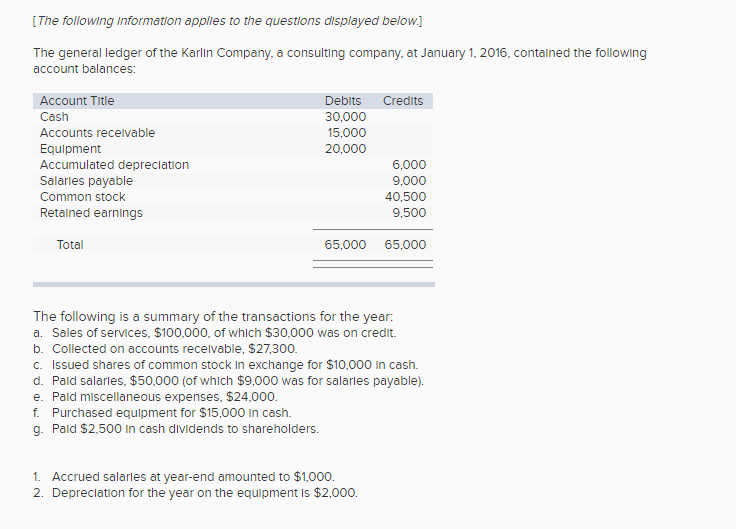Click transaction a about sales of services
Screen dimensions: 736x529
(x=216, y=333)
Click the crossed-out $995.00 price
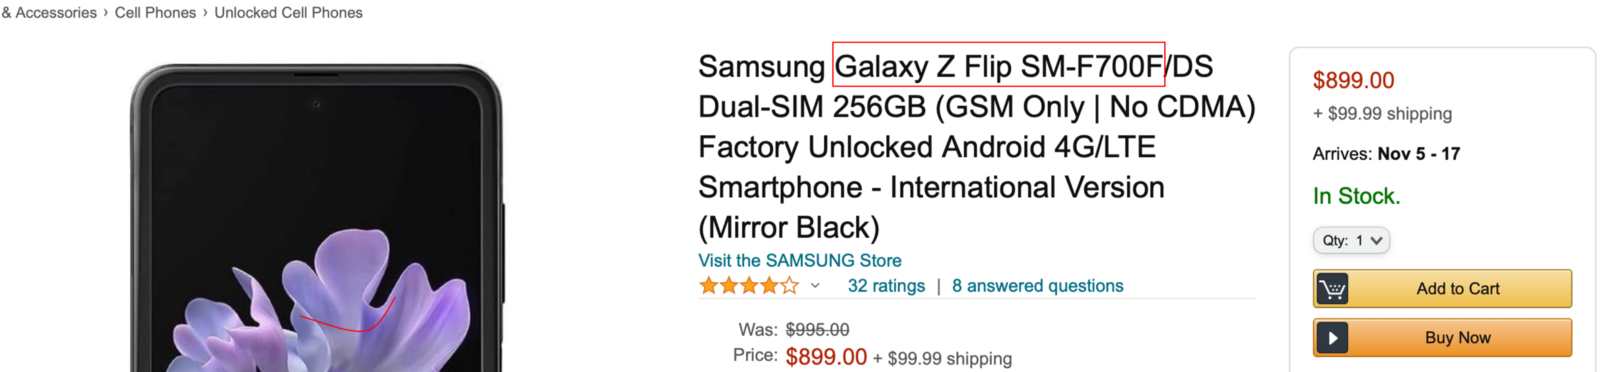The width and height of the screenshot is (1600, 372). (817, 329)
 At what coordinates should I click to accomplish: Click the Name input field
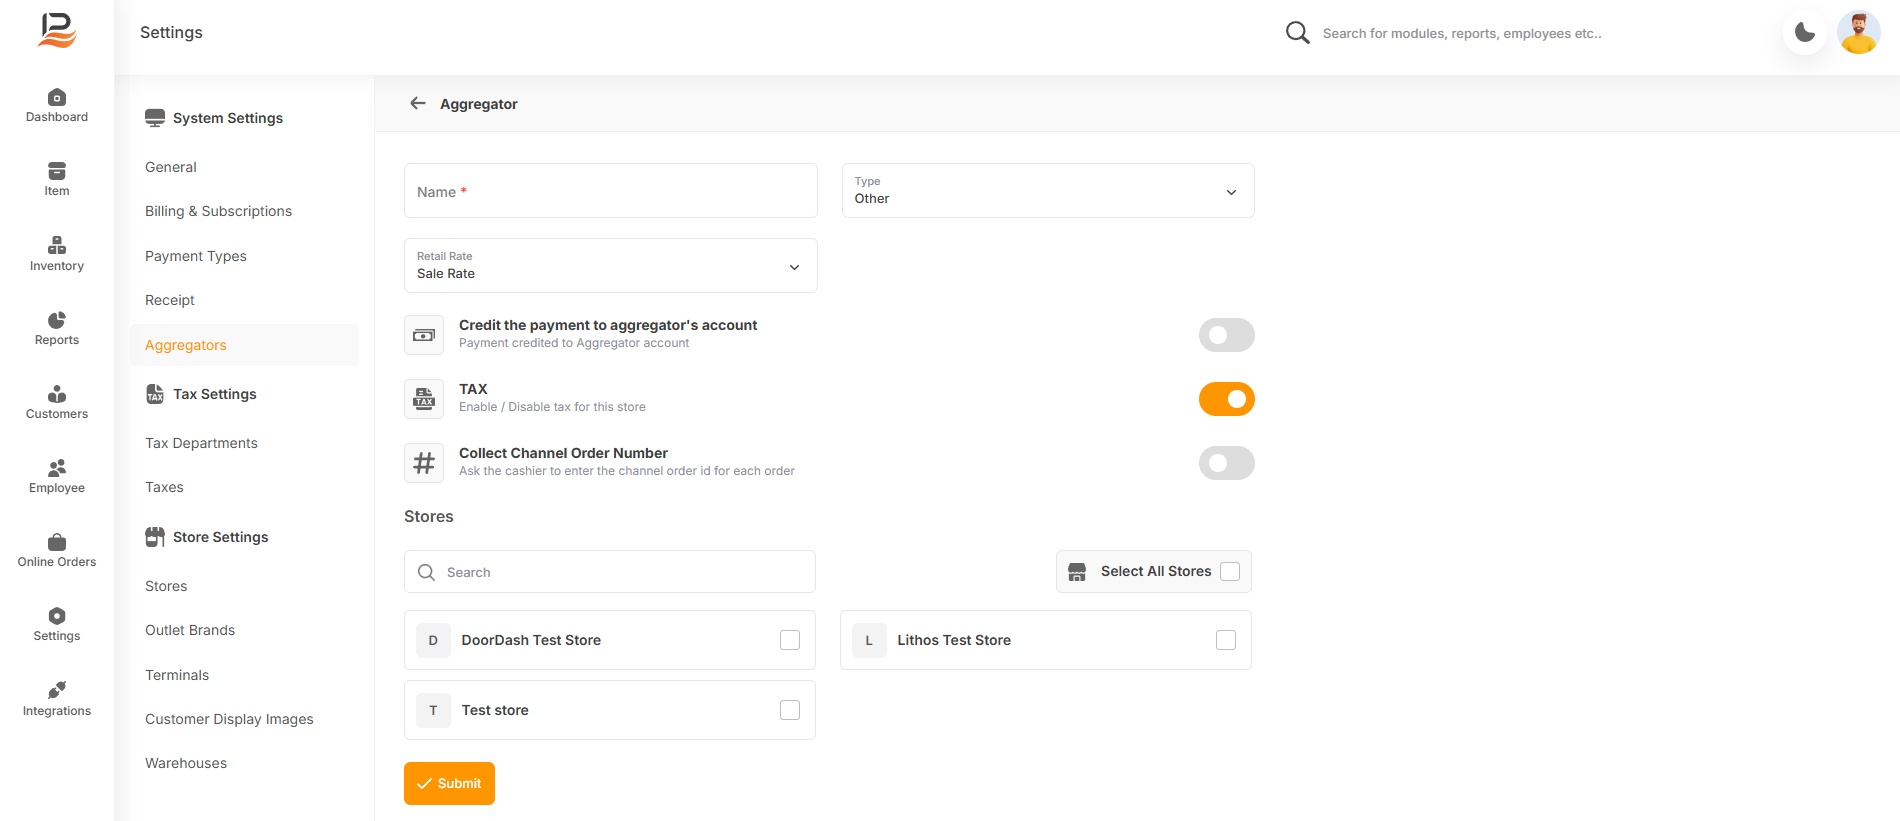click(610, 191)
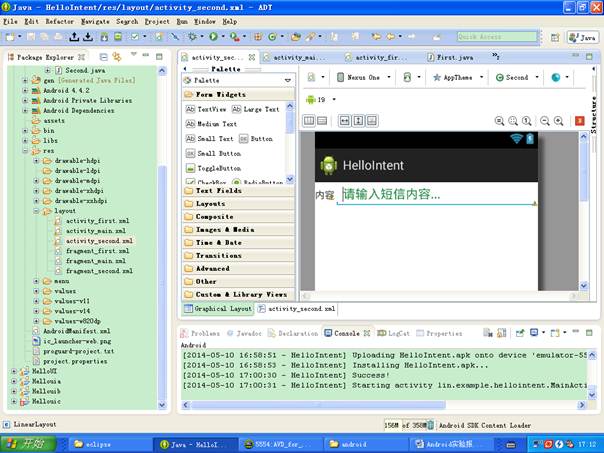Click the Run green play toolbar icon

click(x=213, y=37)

-----

From the line holding "At what coordinates" through the last line of the material above, each line should be written out exactly, both included; omit the pictures.

 At what coordinates should I click to accomplish: Click the Name input field
click(610, 191)
Click the Run green play toolbar icon

click(x=213, y=37)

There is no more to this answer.